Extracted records
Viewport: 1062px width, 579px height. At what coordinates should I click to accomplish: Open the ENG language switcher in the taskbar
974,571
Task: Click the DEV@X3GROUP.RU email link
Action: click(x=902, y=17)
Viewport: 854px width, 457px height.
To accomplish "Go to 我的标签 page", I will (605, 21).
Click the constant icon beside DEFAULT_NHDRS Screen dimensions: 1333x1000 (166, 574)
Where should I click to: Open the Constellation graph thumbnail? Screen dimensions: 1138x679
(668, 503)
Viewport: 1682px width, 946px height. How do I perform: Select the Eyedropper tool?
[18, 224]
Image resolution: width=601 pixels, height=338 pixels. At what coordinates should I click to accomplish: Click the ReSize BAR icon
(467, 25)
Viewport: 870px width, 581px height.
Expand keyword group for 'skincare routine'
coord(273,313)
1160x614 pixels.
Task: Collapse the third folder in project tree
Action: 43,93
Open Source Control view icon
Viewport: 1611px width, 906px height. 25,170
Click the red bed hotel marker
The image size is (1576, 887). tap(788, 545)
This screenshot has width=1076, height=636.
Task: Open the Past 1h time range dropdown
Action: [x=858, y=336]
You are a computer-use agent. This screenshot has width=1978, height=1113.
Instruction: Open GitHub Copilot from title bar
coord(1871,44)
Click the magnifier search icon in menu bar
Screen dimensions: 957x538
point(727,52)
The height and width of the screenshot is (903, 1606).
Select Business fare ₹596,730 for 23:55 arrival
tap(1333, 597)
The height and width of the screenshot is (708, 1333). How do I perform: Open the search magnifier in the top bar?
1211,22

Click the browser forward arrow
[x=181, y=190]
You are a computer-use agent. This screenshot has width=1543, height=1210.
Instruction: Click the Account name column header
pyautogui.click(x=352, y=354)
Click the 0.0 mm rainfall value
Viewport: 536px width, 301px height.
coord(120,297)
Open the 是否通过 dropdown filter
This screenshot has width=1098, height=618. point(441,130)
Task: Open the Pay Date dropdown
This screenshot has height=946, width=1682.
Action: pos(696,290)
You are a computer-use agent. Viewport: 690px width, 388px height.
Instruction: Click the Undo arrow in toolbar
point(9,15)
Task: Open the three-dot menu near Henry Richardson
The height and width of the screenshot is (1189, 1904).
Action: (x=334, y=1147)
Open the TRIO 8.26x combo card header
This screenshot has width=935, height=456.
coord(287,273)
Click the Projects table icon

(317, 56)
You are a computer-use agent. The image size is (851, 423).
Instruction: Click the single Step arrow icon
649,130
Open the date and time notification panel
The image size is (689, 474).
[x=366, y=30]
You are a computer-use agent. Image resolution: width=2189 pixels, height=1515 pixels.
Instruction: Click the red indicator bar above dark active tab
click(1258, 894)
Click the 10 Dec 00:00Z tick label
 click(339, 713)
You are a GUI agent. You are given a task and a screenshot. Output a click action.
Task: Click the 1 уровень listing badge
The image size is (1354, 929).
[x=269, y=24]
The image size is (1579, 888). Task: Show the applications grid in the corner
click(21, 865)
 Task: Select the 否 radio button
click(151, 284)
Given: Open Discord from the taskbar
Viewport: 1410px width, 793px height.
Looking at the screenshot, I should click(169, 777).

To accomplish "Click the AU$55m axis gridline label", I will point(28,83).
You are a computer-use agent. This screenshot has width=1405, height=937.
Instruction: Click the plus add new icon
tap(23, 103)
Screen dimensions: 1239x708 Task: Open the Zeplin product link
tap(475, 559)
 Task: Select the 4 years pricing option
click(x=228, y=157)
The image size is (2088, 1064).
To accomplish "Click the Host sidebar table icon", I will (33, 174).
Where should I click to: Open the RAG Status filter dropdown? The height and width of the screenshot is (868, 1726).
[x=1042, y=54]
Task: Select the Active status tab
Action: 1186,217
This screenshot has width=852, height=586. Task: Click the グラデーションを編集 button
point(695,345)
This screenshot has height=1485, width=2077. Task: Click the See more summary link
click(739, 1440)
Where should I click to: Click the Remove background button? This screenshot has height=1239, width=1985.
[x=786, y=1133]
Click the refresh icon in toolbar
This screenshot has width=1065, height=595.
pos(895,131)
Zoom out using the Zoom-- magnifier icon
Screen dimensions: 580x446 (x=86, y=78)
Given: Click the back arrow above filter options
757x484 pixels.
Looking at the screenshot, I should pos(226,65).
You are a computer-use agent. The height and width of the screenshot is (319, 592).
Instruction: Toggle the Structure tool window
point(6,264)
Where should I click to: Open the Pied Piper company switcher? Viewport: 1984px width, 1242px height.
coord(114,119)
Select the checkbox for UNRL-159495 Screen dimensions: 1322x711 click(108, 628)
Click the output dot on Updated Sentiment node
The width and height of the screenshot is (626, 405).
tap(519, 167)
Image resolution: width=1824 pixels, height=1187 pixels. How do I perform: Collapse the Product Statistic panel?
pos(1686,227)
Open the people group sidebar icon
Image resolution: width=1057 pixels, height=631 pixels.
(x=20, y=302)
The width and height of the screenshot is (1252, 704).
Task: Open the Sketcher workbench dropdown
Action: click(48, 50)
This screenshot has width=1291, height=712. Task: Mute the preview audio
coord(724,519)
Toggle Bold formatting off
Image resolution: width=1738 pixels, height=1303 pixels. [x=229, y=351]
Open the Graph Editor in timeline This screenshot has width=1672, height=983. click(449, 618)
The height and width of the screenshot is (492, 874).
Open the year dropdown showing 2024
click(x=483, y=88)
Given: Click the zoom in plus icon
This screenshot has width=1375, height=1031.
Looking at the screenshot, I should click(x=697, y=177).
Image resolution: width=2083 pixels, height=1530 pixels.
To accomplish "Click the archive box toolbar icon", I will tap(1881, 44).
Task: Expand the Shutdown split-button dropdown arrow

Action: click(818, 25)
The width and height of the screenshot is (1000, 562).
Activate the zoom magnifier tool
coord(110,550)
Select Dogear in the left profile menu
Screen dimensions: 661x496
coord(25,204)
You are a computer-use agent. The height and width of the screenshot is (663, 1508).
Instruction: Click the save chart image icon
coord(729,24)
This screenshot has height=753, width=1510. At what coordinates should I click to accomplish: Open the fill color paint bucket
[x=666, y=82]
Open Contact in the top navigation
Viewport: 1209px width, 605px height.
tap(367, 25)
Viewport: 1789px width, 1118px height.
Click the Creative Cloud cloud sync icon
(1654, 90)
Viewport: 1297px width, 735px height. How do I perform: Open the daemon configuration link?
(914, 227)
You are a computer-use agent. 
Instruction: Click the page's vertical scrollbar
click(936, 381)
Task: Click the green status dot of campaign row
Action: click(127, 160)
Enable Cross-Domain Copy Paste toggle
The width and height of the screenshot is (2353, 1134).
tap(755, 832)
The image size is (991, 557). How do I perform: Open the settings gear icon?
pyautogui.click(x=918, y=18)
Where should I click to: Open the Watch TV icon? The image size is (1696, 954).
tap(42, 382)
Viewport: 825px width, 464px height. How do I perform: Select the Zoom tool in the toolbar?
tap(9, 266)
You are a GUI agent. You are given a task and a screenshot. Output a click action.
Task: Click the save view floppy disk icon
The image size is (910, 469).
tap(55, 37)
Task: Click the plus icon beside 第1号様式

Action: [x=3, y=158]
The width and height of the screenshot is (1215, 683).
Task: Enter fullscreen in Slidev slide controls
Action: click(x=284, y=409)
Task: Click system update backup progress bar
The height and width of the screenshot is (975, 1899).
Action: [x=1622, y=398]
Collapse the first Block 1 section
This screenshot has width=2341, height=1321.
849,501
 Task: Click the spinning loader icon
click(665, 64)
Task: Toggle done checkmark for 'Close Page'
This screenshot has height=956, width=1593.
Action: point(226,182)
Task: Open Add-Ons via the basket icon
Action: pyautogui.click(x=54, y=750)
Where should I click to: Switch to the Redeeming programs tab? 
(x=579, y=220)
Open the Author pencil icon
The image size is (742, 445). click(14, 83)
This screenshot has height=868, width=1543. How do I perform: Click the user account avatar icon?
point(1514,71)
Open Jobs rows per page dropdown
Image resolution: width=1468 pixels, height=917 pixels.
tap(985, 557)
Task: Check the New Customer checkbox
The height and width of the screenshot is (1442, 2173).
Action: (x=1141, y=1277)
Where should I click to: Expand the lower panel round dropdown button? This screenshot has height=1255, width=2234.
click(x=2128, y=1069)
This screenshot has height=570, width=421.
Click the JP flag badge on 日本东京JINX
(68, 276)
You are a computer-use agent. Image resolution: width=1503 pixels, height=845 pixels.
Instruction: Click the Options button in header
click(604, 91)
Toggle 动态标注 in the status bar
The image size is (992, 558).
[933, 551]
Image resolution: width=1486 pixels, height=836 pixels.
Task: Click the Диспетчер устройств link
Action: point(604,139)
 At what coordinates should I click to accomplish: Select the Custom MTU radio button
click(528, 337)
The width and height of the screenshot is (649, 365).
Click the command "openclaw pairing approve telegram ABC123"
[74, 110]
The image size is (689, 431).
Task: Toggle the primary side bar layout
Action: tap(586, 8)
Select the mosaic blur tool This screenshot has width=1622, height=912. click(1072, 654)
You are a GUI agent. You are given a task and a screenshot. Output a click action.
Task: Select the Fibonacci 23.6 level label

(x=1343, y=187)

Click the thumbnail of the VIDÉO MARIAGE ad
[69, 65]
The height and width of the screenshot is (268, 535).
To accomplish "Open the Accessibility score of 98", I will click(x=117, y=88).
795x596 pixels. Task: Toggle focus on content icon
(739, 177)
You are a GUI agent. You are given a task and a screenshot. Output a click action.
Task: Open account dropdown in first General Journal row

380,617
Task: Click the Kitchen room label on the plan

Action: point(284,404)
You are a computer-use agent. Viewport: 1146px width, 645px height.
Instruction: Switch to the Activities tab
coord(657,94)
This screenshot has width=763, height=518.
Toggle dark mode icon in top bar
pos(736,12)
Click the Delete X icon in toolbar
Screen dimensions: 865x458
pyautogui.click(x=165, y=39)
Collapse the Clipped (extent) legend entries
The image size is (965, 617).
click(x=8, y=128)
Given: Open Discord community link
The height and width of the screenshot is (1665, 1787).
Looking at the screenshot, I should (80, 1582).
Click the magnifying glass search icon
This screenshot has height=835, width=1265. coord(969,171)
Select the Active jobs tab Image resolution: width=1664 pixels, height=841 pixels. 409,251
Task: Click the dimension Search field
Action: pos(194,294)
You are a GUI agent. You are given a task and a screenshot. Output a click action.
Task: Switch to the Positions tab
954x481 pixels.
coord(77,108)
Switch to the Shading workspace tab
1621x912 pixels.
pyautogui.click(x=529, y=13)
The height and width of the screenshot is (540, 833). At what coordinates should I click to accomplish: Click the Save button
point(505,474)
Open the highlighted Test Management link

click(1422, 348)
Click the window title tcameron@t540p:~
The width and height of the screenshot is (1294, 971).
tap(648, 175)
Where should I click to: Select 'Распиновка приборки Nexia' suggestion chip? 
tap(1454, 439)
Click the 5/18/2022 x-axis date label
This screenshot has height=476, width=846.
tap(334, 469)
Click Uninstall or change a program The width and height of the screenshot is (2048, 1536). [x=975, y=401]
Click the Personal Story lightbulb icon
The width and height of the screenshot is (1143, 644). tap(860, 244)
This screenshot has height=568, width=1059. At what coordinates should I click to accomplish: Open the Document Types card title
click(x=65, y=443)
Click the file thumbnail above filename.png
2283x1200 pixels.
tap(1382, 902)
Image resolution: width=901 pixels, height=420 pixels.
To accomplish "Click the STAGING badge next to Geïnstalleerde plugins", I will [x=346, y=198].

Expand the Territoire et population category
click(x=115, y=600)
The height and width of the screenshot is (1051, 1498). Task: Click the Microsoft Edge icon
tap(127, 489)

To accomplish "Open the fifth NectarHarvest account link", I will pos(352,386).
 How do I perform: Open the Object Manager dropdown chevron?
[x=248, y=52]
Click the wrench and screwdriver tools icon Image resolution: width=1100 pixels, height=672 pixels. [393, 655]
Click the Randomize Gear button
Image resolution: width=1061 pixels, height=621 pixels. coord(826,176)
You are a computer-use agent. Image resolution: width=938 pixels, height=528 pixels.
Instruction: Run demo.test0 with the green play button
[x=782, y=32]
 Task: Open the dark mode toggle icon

TASK TO CARRY OUT: For each line of the data that has the word "computer", report that line.

RESPONSE:
You are a computer-use agent. This screenshot has width=1978, height=1113.
You are a computer-use agent. This screenshot has width=1543, height=1210.
You are a computer-use agent. Viewport: 690px width, 388px height.
You are a computer-use agent. The image size is (851, 423).
You are a computer-use agent. Image resolution: width=2189 pixels, height=1515 pixels.
You are a computer-use agent. This screenshot has width=1405, height=937.
You are a computer-use agent. The height and width of the screenshot is (319, 592).
You are a computer-use agent. The height and width of the screenshot is (663, 1508).
You are a computer-use agent. 
You are a computer-use agent. Image resolution: width=1503 pixels, height=845 pixels.
You are a computer-use agent. Viewport: 1146px width, 645px height.
You are a computer-use agent. Image resolution: width=938 pixels, height=528 pixels.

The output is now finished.